EXTRACTED ENTRIES: Begin

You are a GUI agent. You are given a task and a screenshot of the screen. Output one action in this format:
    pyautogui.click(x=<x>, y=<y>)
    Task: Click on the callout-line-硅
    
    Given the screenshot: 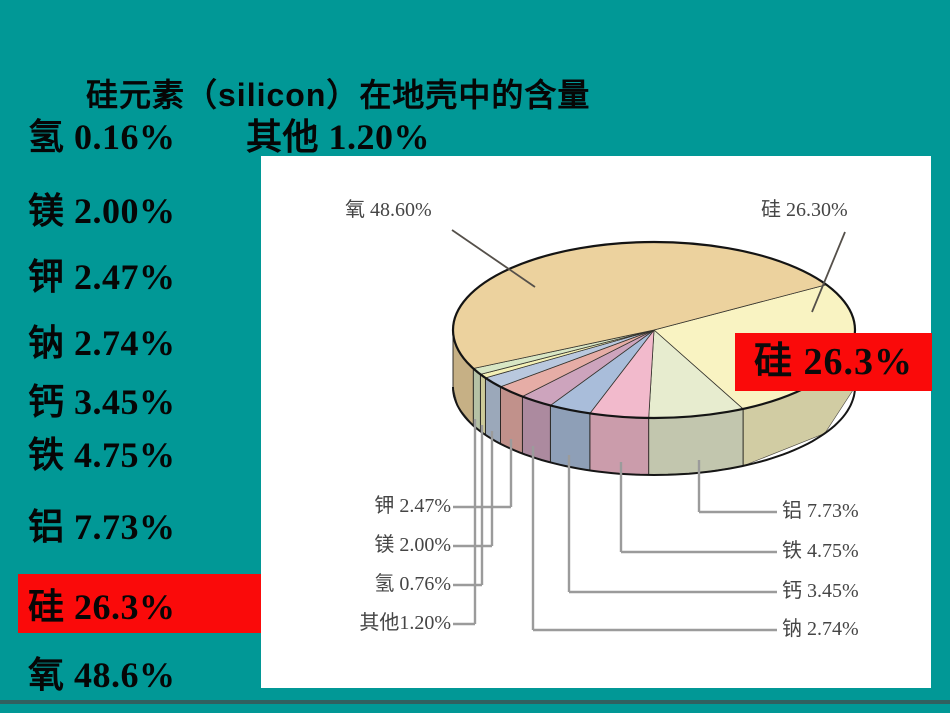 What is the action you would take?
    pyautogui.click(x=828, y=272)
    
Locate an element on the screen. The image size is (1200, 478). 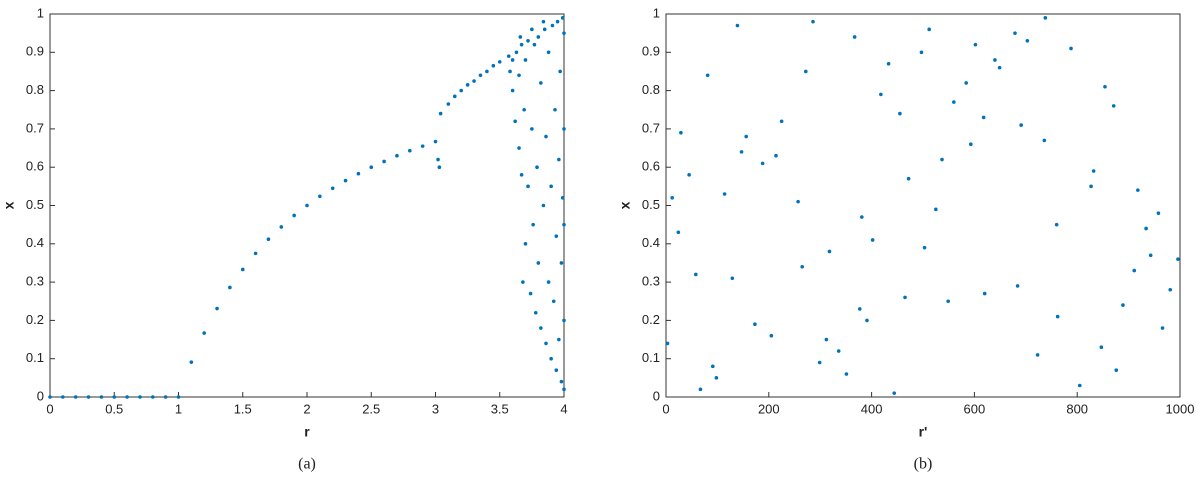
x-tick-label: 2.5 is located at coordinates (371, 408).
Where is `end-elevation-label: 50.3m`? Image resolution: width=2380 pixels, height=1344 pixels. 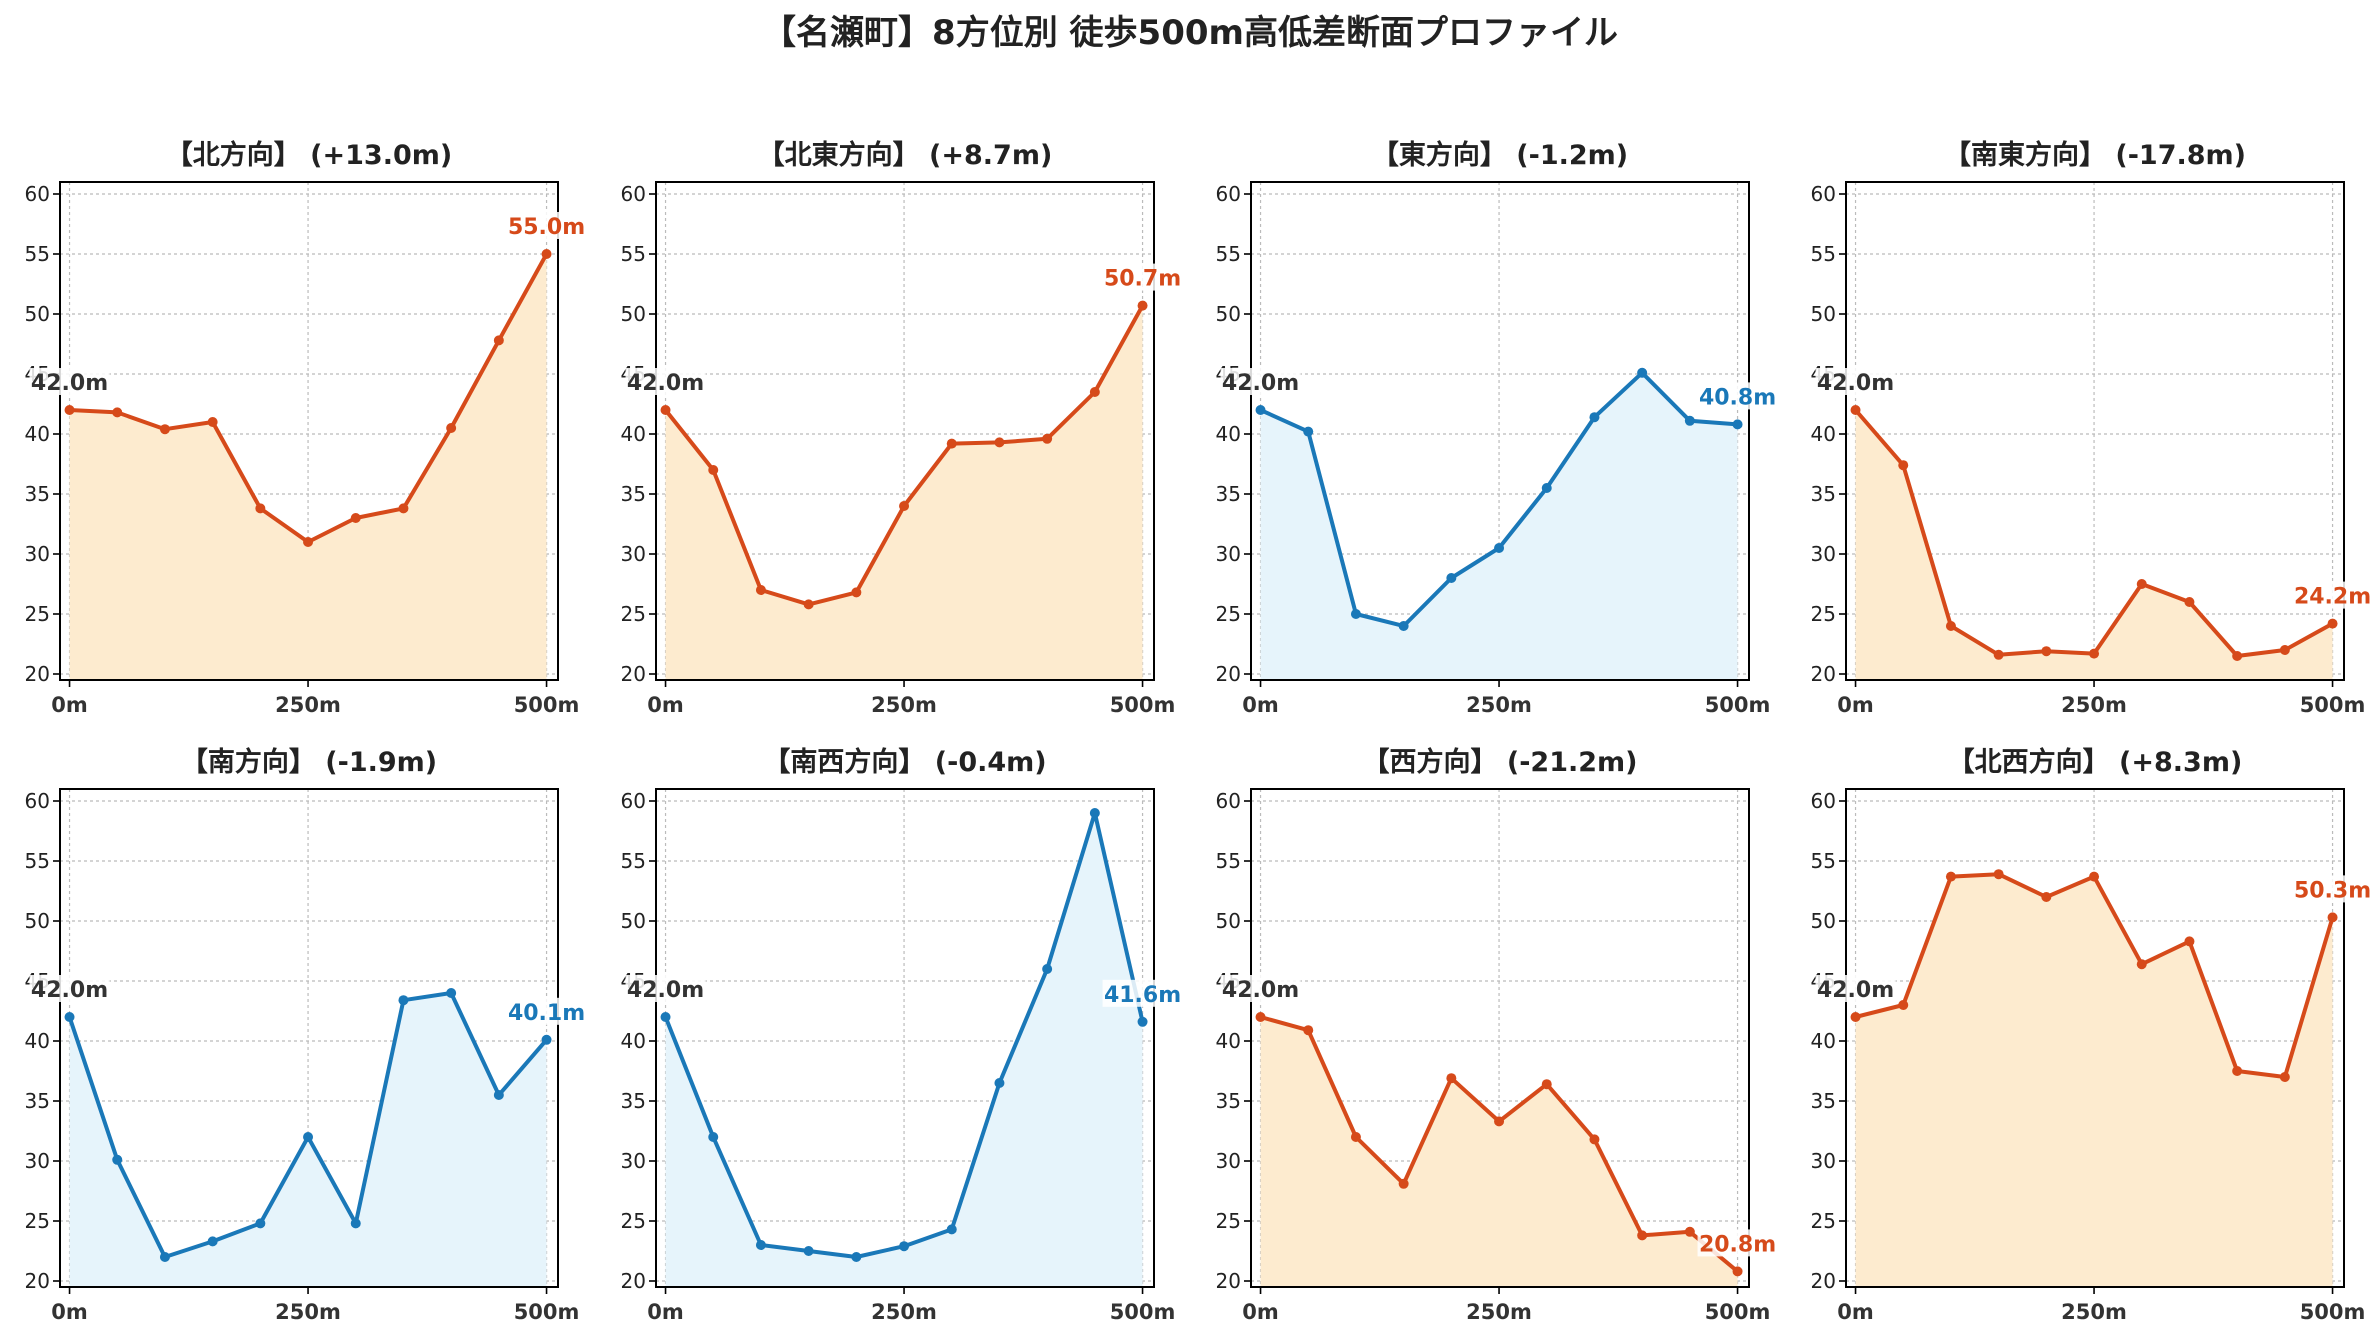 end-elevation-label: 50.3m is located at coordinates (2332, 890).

EXTRACTED ENTRIES: End

_WHAT IS NEEDED_
Could you output the rows from the line with "Locate an element" up to and including the line with "x-tick-label: 2.5 is" without any changes? Leave the pictures out of your answer.

_ANSWER SECTION_
Locate an element on the screen. The image size is (1200, 478). 
x-tick-label: 2.5 is located at coordinates (371, 408).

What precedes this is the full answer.